Zeit29 by Lenk

Zeit29 by Lenk

Autor:Lenk
Die sprache: deu
Format: epub
Tags: General Fiction
veröffentlicht: 2014-02-14T05:00:00+00:00


Ein Beutel voller Gold

Dicke, nasse Flocken fielen. Der Wind wirbelte sie über den Hof mit dem Tiefen Brunnen und verpasste dessen hölzernem Dach ganz allmählich eine weiße Mütze.

Kim schaute versonnen in das Schneegestöber. Der Mönch mit den Glupschaugen schritt vorbei, die Hände in den weiten Ärmeln seiner Kutte verborgen. Zwei Frauen mit Kopftüchern eilten mit schnellen Schritten über den Hof. Es war früher Morgen und die Gefährten arbeiteten schon seit einer guten Stunde in der Schmiede. Gerade hatte Kim einen Korb mit Kohle holen müssen. Die Jungs hatten sich mit vollen Wassereimern abgeschleppt. Kija lag derweil in der Nähe der Esse auf einem Holzklotz.
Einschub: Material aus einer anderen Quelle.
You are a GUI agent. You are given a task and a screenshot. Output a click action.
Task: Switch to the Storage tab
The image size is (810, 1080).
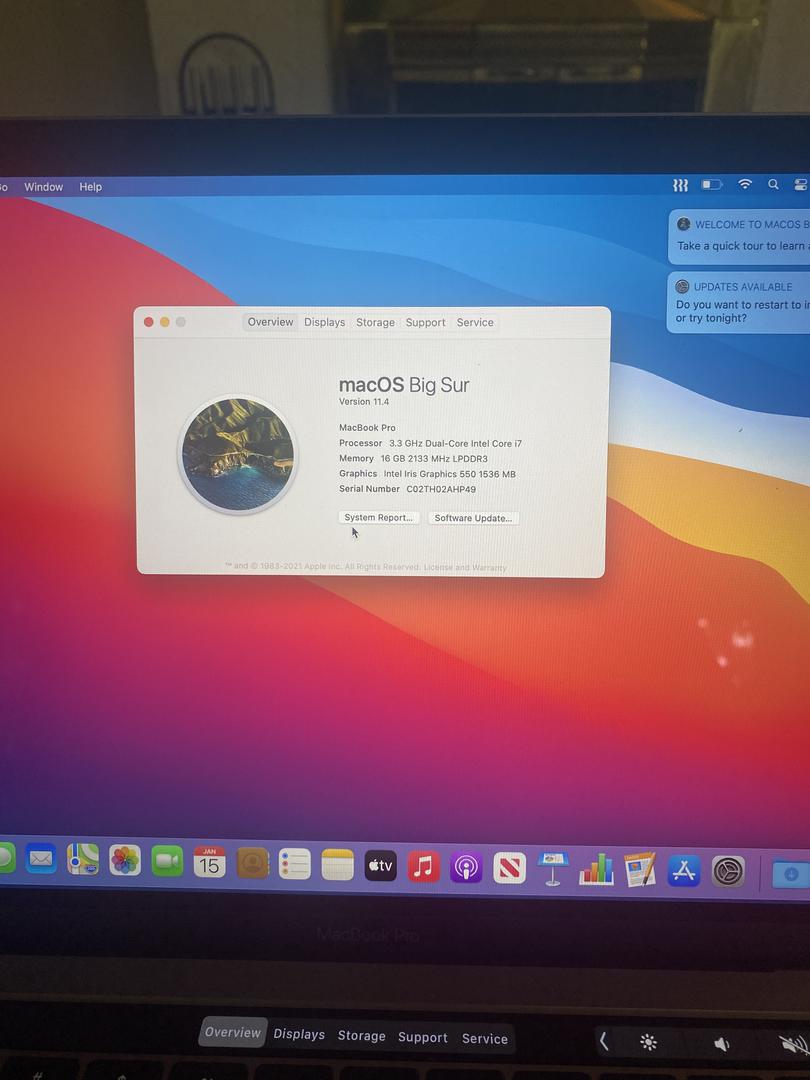click(x=375, y=322)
»Kommt mal her«, sagte der Schmied und winkte sie heran.

Die Freunde traten näher.

Paul deutete in die Glut, in der ein langer, stabiler Eisenstab lag. »Deshalb liebe ich das Feuer«, flüsterte der Schmied. »Es ist so … so mächtig.« Mit einem Ruck zog er den rot glühenden Stab aus der Glut. »Ich werde daraus einen Sagehal formen. Das Feuer macht das Eisen gefügig!«

Sagehal? Das Ding kannte Kim doch … War das nicht so ein Metallstab, an den man einen Kessel hängen konnte?
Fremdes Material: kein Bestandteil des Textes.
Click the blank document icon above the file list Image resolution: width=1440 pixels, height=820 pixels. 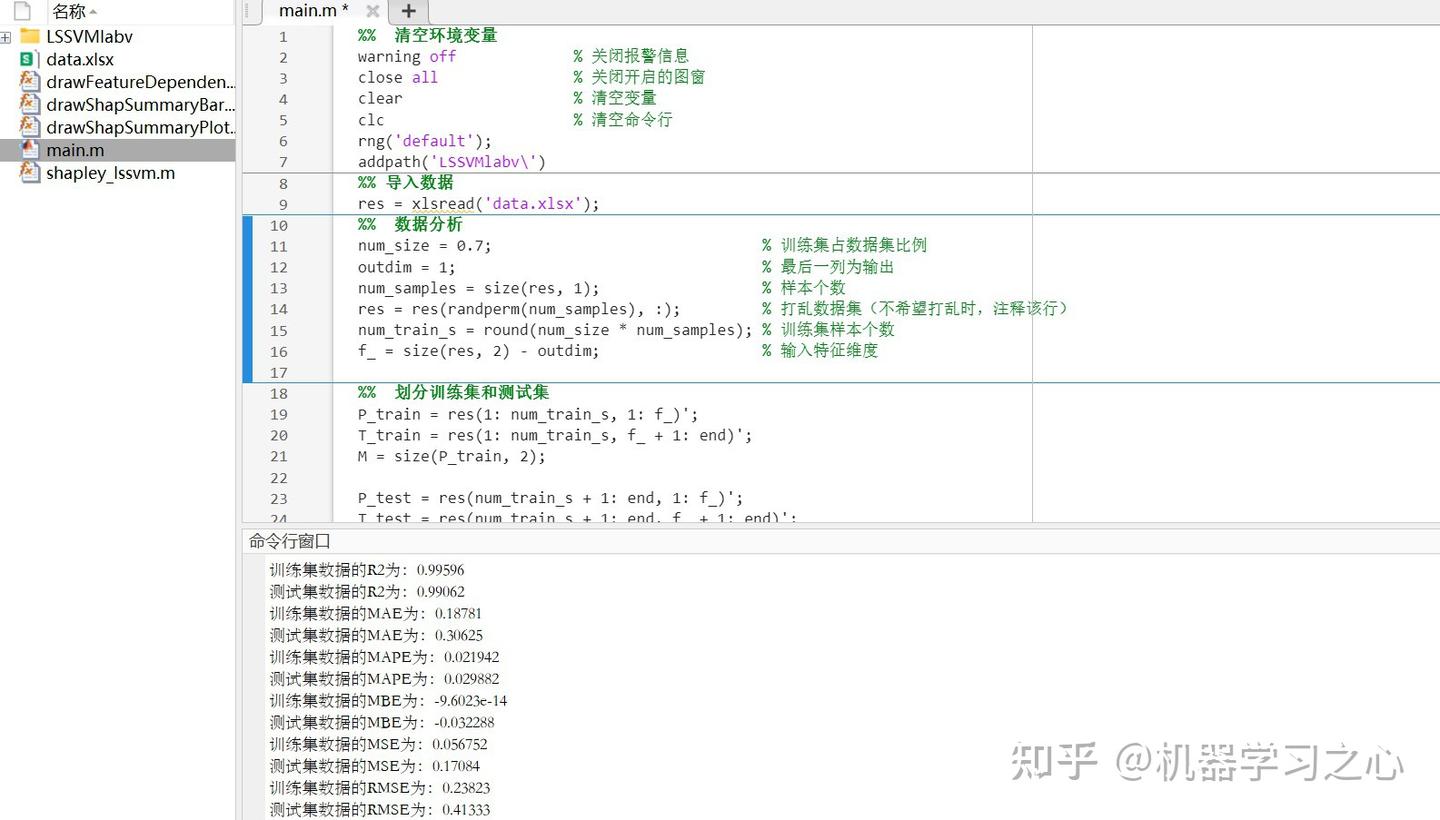[x=22, y=11]
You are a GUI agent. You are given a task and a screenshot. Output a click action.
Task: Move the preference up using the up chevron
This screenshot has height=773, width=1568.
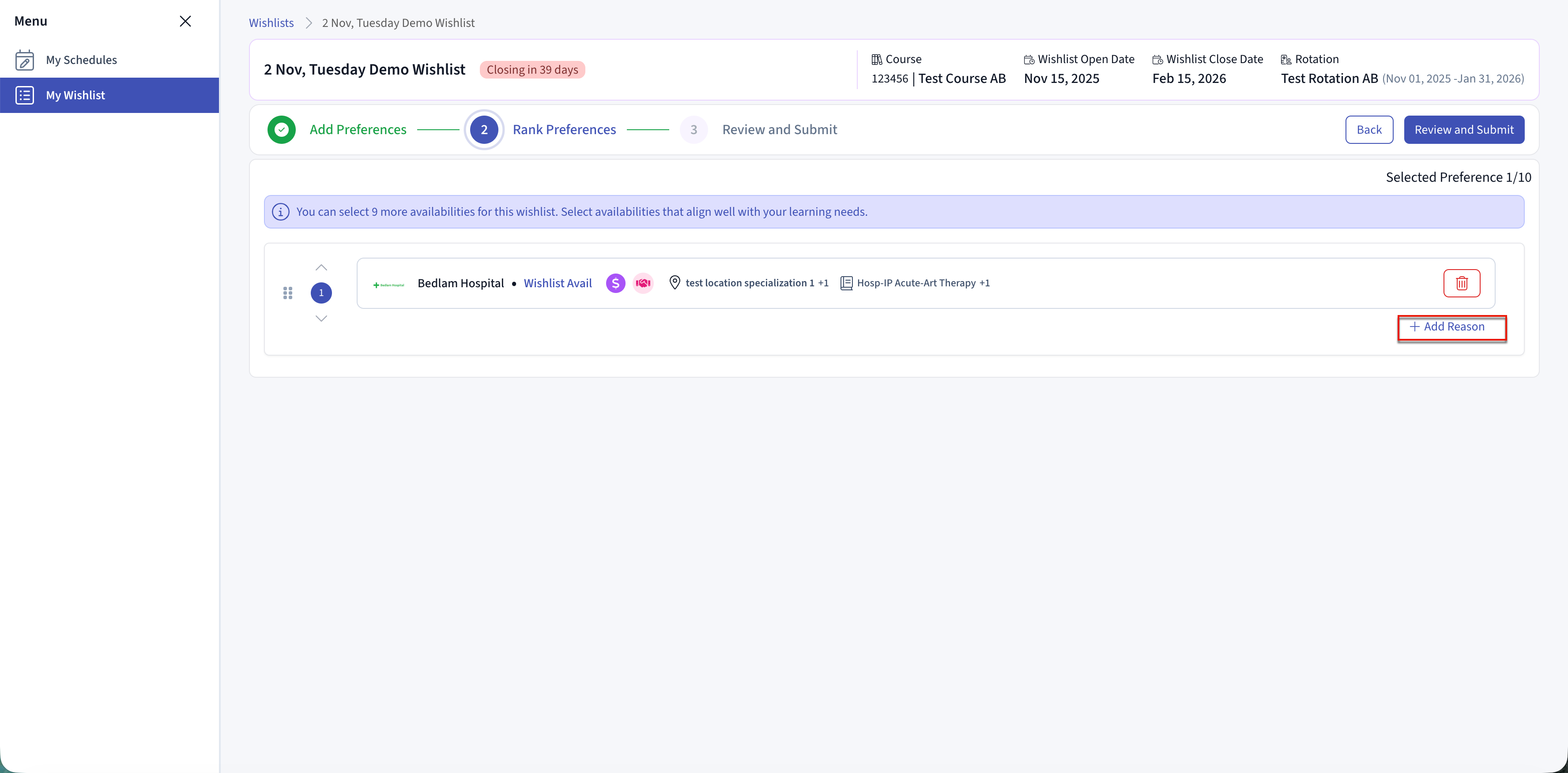tap(321, 268)
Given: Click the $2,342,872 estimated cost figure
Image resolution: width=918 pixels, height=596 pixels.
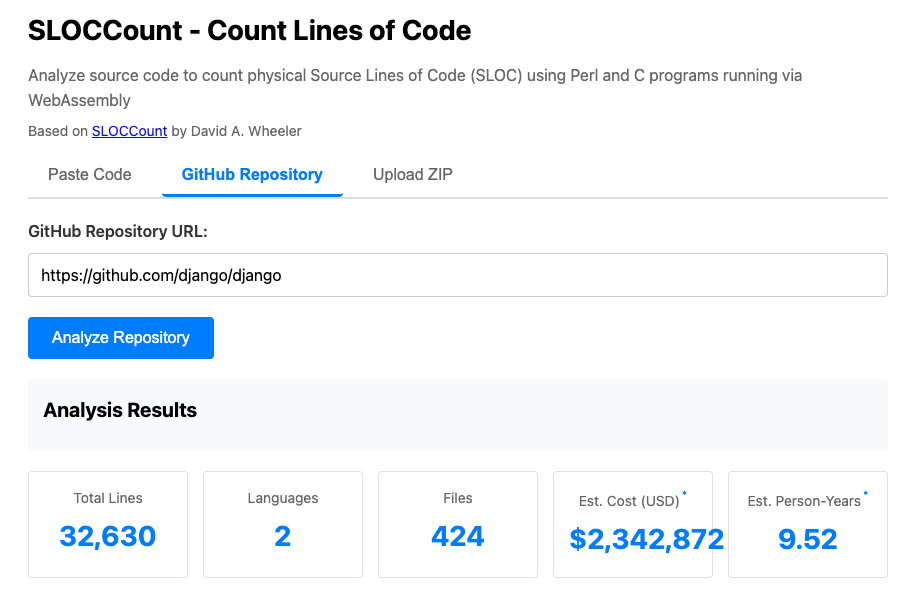Looking at the screenshot, I should 646,540.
Schon lag der Stab auf dem Amboss, und der Schmied verpasste ihm ein paar Schläge mit dem Hammer, um ihn an einer Seite zu plätten. Dann hob er das Eisenstück dicht vor die Nase. »Das sieht doch schon richtig gut aus, was?«

Die Freunde nickten pflichtschuldig.

»Guten Morgen!«, erklang da eine fröhliche Stimme. Es war Valentin, der Hofnarr. »Wie geht’s, wie steht’s?«

»Alles bestens«, erwiderte der Schmied und legte den noch immer rot glühenden Sagehal auf den Tisch, wo unter anderem auch ein Stück Pergament mit der Konstruktionszeichnung eines ziemlich komplizierten Schloss-Mechanismus lag. Paul schaute den Narren neugierig an. »Und – was gibt es Neues vom Kaiser und den Kurfürsten?«

»Nun, die Aufregung hat sich ein wenig gelegt, nachdem der Erzbischof Gott sei Dank wieder aufgetaucht ist.« Valentin schaute die Freunde anerkennend an. »Das habt ihr wirklich gut gemacht!«

Kim schaute bescheiden zu Boden.

»Gehen die Beratungen etwa noch weiter?«, wollte Paul jetzt wissen.
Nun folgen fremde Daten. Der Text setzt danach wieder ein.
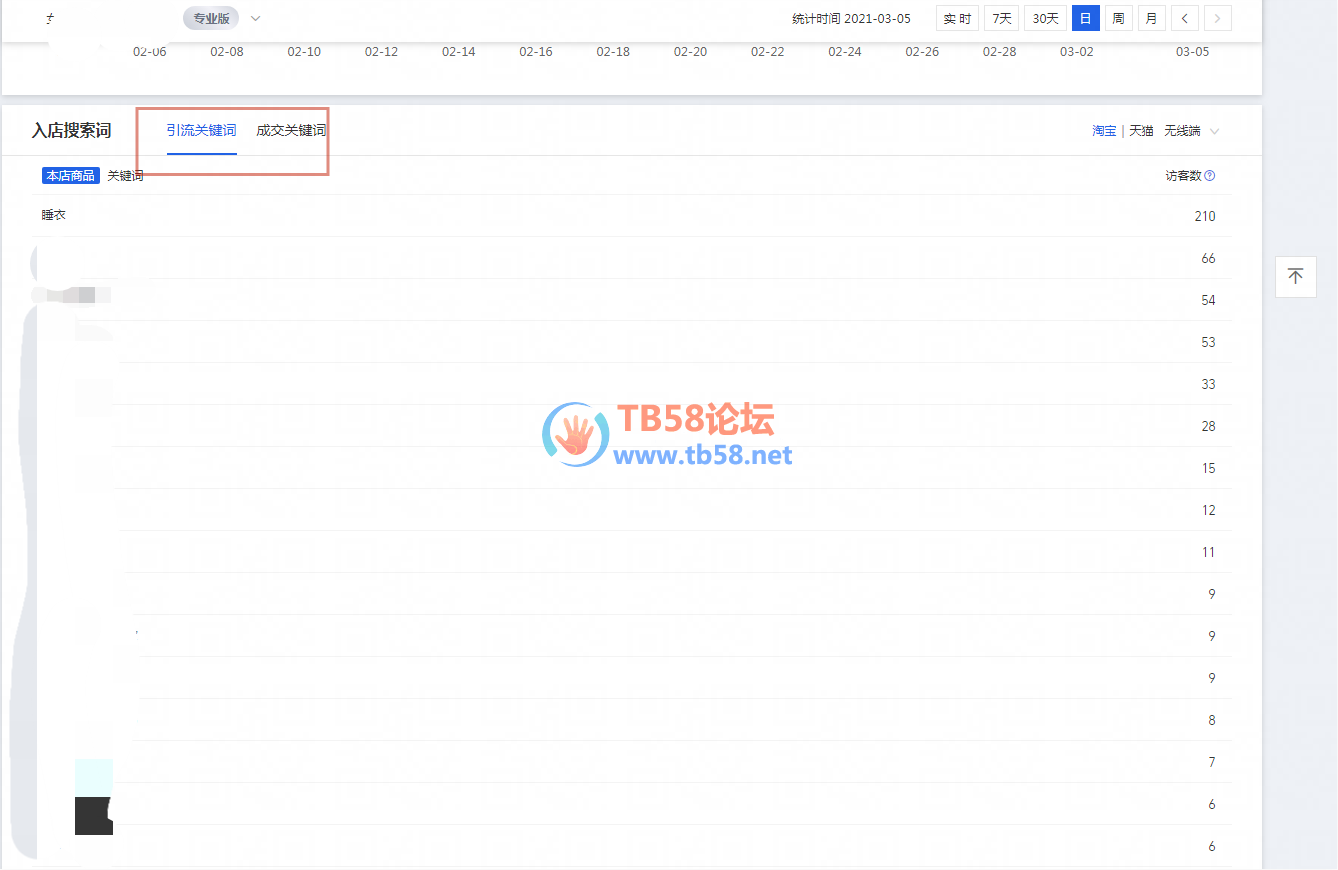
Task: Click the next date right arrow
Action: 1217,18
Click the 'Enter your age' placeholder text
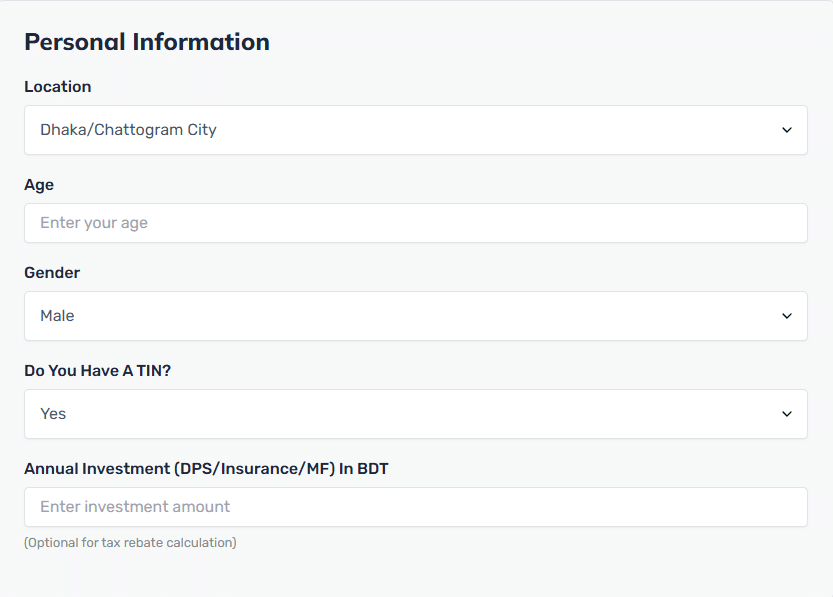833x597 pixels. point(94,223)
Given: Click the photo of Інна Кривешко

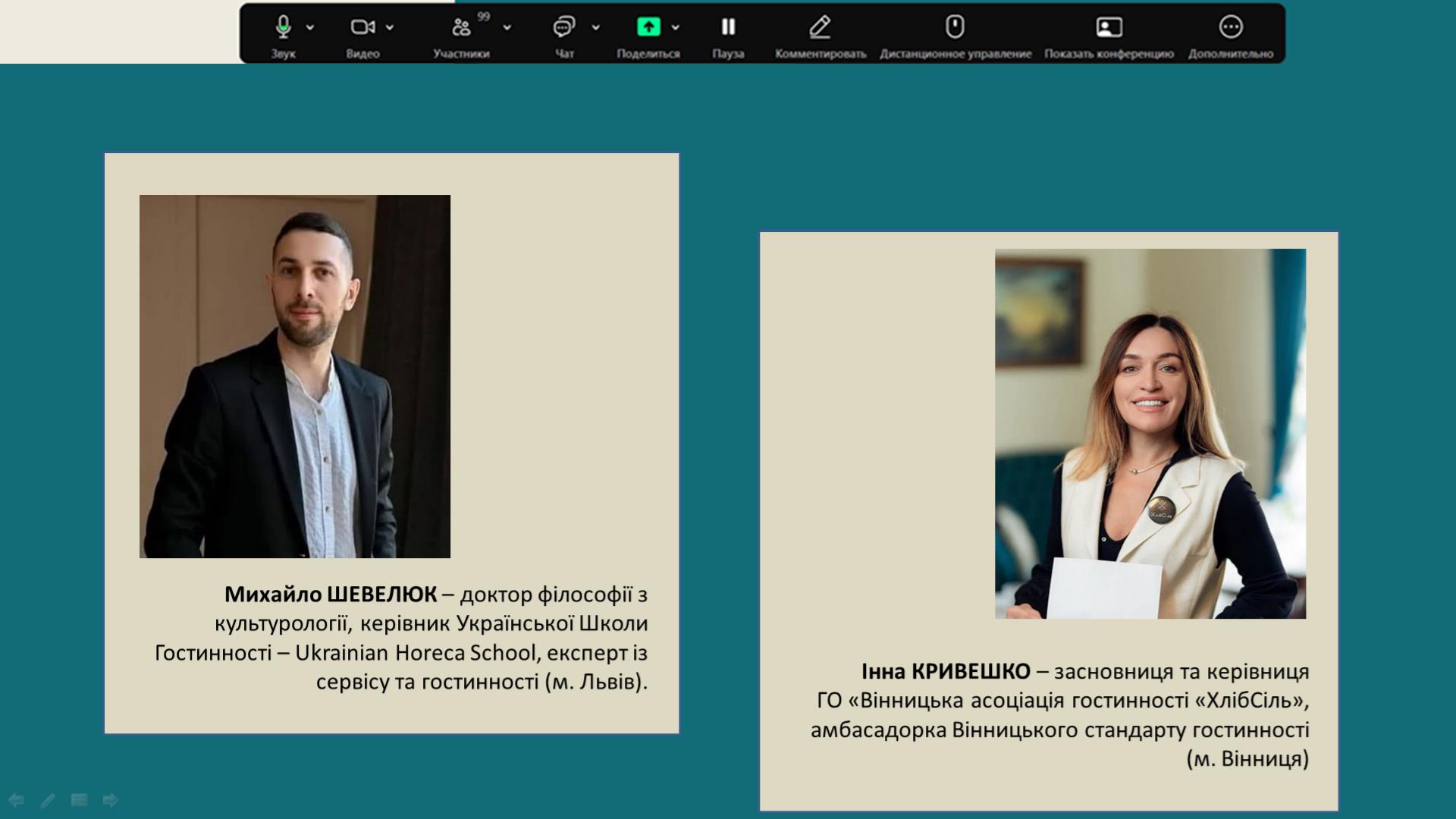Looking at the screenshot, I should [x=1150, y=433].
Der Narr hob die Augenbrauen. »Nun, so genau weiß ich das natürlich auch nicht. Ich bin ja schließlich nicht dabei. Aber es sieht ganz so aus. Der Kaiser und die Kurfürsten haben sich jedenfalls nach dem Frühstück wieder in den Rittersaal zurückgezogen …«

Der Schmied kratzte sich am Kopf. »Wie kann man nur so viel reden? Und womöglich immer über dasselbe Thema …«

Valentin lachte. »Ich glaube, das wird unsereins nie verstehen. Aber du bist ja auch nur ein Schmied und ich bin nur ein Narr, Paul.«

Paul seufzte.

Jetzt grinste Valentin. »Aber vielleicht bist du auch ein Schmied und zugleich ein furchtbarer Narr, mein Lieber!«

Der Schmied glotzte sein Gegenüber verständnislos an. »Wie meinst du das?«

»Du fackelst gleich deine Schmiede ab«, sagte der Narr und machte einen Schritt zurück.

»Was?«

Valentin deutete auf den Eisenstab, den Paul gerade achtlos zur Seite gelegt hatte. Etwas zu achtlos, denn der Sagehal setze gerade das Pergament in Brand!

»Großer Gott!«, schrie Paul, griff nach einem Eimer und kippte Wasser über die aufwendige Zeichnung.

»Bis später!«, rief der Narr den Freunden und Paul zu.